Stored items:
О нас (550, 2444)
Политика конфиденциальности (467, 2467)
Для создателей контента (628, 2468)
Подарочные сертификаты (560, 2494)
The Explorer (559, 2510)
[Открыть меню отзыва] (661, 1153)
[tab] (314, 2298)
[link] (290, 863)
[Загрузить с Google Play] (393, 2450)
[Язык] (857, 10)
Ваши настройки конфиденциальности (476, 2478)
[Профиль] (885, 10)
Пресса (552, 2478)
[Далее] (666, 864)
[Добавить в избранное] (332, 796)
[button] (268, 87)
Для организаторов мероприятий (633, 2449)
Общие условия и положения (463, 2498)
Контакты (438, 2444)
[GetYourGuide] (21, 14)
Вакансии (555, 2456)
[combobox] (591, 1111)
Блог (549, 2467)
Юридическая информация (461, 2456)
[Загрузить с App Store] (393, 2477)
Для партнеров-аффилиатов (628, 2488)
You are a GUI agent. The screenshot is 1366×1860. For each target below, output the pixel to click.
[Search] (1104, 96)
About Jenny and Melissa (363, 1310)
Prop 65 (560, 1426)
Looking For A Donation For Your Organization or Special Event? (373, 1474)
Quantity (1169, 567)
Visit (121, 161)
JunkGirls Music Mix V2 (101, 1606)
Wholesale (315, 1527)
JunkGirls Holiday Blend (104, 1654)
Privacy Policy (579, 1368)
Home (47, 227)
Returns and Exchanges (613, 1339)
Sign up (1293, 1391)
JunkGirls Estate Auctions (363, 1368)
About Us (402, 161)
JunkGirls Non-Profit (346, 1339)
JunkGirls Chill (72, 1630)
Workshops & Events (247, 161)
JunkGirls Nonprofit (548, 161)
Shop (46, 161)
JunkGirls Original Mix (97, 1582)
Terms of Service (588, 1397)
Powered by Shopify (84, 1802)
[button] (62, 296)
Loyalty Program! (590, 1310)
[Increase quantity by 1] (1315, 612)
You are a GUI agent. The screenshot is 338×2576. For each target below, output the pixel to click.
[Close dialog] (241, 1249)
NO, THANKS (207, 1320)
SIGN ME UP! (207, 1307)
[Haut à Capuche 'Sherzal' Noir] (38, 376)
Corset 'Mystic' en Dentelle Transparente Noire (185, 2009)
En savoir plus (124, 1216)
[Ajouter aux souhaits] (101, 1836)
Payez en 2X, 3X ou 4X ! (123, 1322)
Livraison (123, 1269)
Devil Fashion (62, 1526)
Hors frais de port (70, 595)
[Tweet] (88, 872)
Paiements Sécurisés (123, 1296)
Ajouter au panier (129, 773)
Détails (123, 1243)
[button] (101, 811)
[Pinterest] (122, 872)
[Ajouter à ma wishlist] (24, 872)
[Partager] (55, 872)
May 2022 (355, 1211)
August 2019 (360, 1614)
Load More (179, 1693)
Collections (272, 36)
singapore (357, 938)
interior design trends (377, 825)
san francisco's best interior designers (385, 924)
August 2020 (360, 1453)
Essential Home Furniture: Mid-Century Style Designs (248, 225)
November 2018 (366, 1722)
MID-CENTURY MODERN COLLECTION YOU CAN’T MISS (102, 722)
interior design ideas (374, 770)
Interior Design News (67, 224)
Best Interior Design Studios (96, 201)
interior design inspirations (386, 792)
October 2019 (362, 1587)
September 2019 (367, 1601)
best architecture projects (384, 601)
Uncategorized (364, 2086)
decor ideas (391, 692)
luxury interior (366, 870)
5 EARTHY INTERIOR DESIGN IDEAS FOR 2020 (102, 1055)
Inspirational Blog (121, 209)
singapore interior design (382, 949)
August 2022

## Task prompt
Output every line of the data again, exactly.

## Exercise output
О нас (550, 2444)
Политика конфиденциальности (467, 2467)
Для создателей контента (628, 2468)
Подарочные сертификаты (560, 2494)
The Explorer (559, 2510)
[Открыть меню отзыва] (661, 1153)
[tab] (314, 2298)
[link] (290, 863)
[Загрузить с Google Play] (393, 2450)
[Язык] (857, 10)
Ваши настройки конфиденциальности (476, 2478)
[Профиль] (885, 10)
Пресса (552, 2478)
[Далее] (666, 864)
[Добавить в избранное] (332, 796)
[button] (268, 87)
Для организаторов мероприятий (633, 2449)
Общие условия и положения (463, 2498)
Контакты (438, 2444)
[GetYourGuide] (21, 14)
Вакансии (555, 2456)
[combobox] (591, 1111)
Блог (549, 2467)
Юридическая информация (461, 2456)
[Загрузить с App Store] (393, 2477)
Для партнеров-аффилиатов (628, 2488)
You are a GUI agent. The screenshot is 1366×1860. For each target below, output the pixel to click.
[Search] (1104, 96)
About Jenny and Melissa (363, 1310)
Prop 65 (560, 1426)
Looking For A Donation For Your Organization or Special Event? (373, 1474)
Quantity (1169, 567)
Visit (121, 161)
JunkGirls Music Mix V2 (101, 1606)
Wholesale (315, 1527)
JunkGirls Holiday Blend (104, 1654)
Privacy Policy (579, 1368)
Home (47, 227)
Returns and Exchanges (613, 1339)
Sign up (1293, 1391)
JunkGirls Estate Auctions (363, 1368)
About Us (402, 161)
JunkGirls Non-Profit (346, 1339)
JunkGirls Chill (72, 1630)
Workshops & Events (247, 161)
JunkGirls Nonprofit (548, 161)
Shop (46, 161)
JunkGirls Original Mix (97, 1582)
Terms of Service (588, 1397)
Powered by Shopify (84, 1802)
[button] (62, 296)
Loyalty Program! (590, 1310)
[Increase quantity by 1] (1315, 612)
You are a GUI agent. The screenshot is 338×2576. For each target below, output the pixel to click.
[Close dialog] (241, 1249)
NO, THANKS (207, 1320)
SIGN ME UP! (207, 1307)
[Haut à Capuche 'Sherzal' Noir] (38, 376)
Corset 'Mystic' en Dentelle Transparente Noire (185, 2009)
En savoir plus (124, 1216)
[Ajouter aux souhaits] (101, 1836)
Payez en 2X, 3X ou 4X ! (123, 1322)
Livraison (123, 1269)
Devil Fashion (62, 1526)
Hors frais de port (70, 595)
[Tweet] (88, 872)
Paiements Sécurisés (123, 1296)
Ajouter au panier (129, 773)
Détails (123, 1243)
[button] (101, 811)
[Pinterest] (122, 872)
[Ajouter à ma wishlist] (24, 872)
[Partager] (55, 872)
May 2022 (355, 1211)
August 2019 (360, 1614)
Load More (179, 1693)
Collections (272, 36)
singapore (357, 938)
interior design trends (377, 825)
san francisco's best interior designers (385, 924)
August 2020 (360, 1453)
Essential Home Furniture: Mid-Century Style Designs (248, 225)
November 2018 (366, 1722)
MID-CENTURY MODERN COLLECTION YOU CAN’T MISS (102, 722)
interior design ideas (374, 770)
Interior Design News (67, 224)
Best Interior Design Studios (96, 201)
interior design inspirations (386, 792)
October 2019 (362, 1587)
September 2019 (367, 1601)
best architecture projects (384, 601)
Uncategorized (364, 2086)
decor ideas (391, 692)
luxury interior (366, 870)
5 EARTHY INTERIOR DESIGN IDEAS FOR 2020 (102, 1055)
Inspirational Blog (121, 209)
singapore interior design (382, 949)
August 2022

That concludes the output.